Digital Twin Hub > Case Studies > Case studies > Bacton Digital Beach Twin

Case Study Overview

The Bacton Digital Beach Twin (DBT) is a virtual mirror of the Bacton Sandscaping scheme. This £20M coastal protection scheme consists of a mega-nourishment that protects a nationally critical gas terminal and buys adaptation time for the surrounding villages.

What challenges does it solve?

The DBT helps ensure that future protection for the terminal, as well as allowing adaptation plans for the communities, is put in place in a timely way:

▪ not too late (which could involve catastrophic erosion and flooding impacts)
▪ not too early (which would lead to sub-optimal investment, and possibly even unnecessary investment)

The moment of intervention is determined by triggers for intervention. During the design stage, the lifetime of the scheme was determined by comparing the results of predictive coastal models to these triggers. Through recalibration of the models, based on regular beach surveys, the DBT reduces the uncertainty regarding the remaining level of protection as time goes by.

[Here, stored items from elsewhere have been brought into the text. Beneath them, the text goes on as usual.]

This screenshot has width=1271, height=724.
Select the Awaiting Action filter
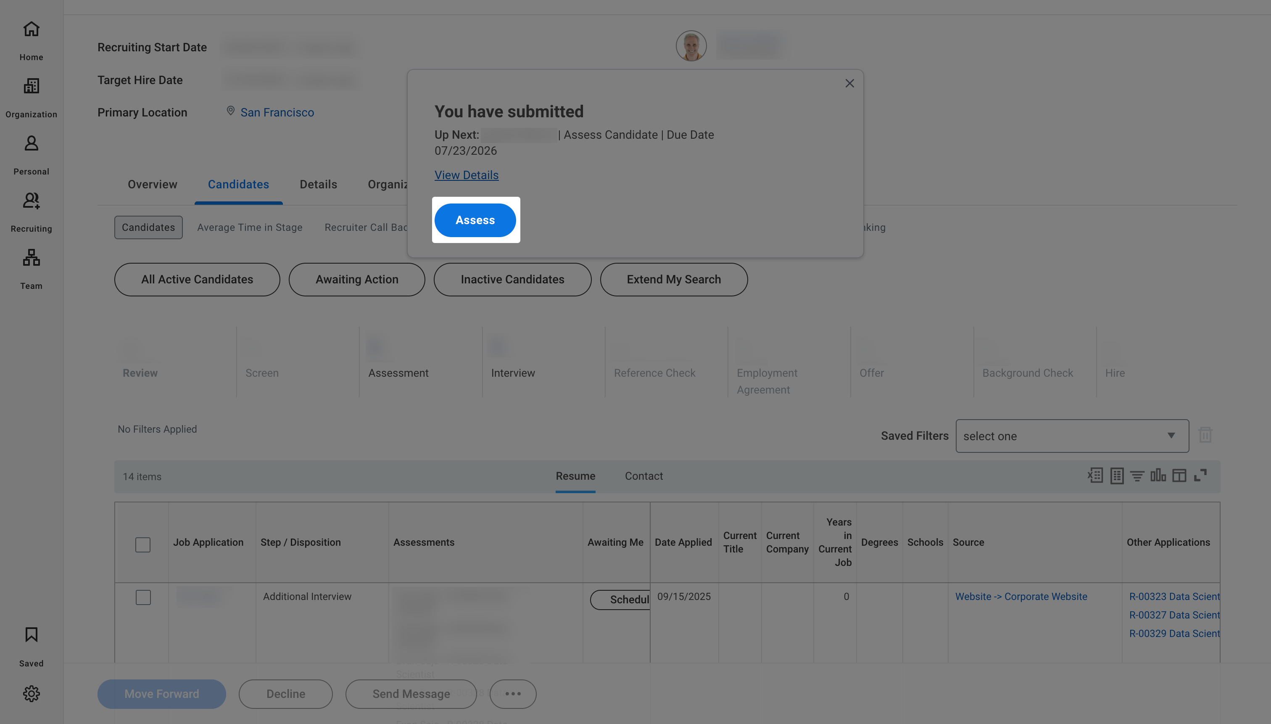click(357, 279)
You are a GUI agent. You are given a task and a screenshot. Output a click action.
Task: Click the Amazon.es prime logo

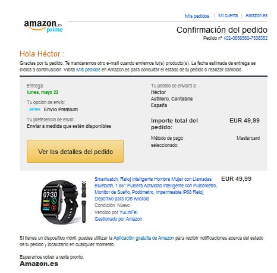coord(43,26)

How have you integrated data & technology?

The DBT consists of a backend (used by expert users) combined with a frontend (including data storage) that end users can interact with. The backend is an offline algorithm written in Python that works in conjunction with the DHI MIKE suite of predictive computational models. This algorithm supports the coastal modeller with recalibrating the existing predictive model based on surveyed data and prepares the survey data and model output for inclusion into the frontend of the DBT. The frontend of the DBT was built using Esri ArcGIS JS APIs in combination with an Esri ArcGIS server. Bringing the backend algorithm online was not feasible due to budgetary constraints.

Do you use a user interface to share information?

The information in the DBT is presented to the end user via a (password-protected) online portal. The user sees a map with geospatial data (that represents the past and present state of the beach), as well as a graph with beach profiles (selectable on the map) showing a section through that geospatial information, as well as modelling results and the trigger for intervention. But most importantly, the user sees a graph that identifies when (and where along the coast) an intervention and thus reinvestment is expected to be needed. This interface was developed in close collaboration with the client group, and shows them exactly what they need to see.

What outcomes have you delivered?

The DBT helps to sustain the benefits created by the Bacton Sandscaping scheme, by improving the efficiency and effectiveness of the scheme’s whole life beach management. It automates a large part of this analysis, reducing human errors, and making the process much more time efficient

Have you delivered any unexpected benefits?

The algorithm that is part of the backend of the Digital Beach Twin has already been used to automate analysis that are part of other projects. It also provides an example of a Digital Twin that is different from a lot of the digital twins that are currently under development, stimulating wider thinking.

What lessons have you learn that apply to future work?

▪ Direct, intensive collaboration with the end users is very important and will be a main factor in the success or failure of a digital twin.
▪ The development of this digital twin highlighted the effectiveness of a synergy between a digital solution and expert knowledge. When combined correctly, this is a very powerful tool.
▪ Funding of the development of a DT solution is challenging. The business case developed for the DBT shows that in the long term the benefits outweigh the costs, and this will be a valuable tool in convincing future users.
▪ End users need to know what their ultimate management challenges are and what the processes supporting their decision-making look like. In case of the Bacton Sandscaping Scheme, this question was simple, and an assessment routine for the remaining life of the scheme was determined during the design of the scheme. But where this is not clear-cut, it is difficult to convince end users that a digital twin can benefit them, and mapping the most important management decisions that the twin will need to support is the first step.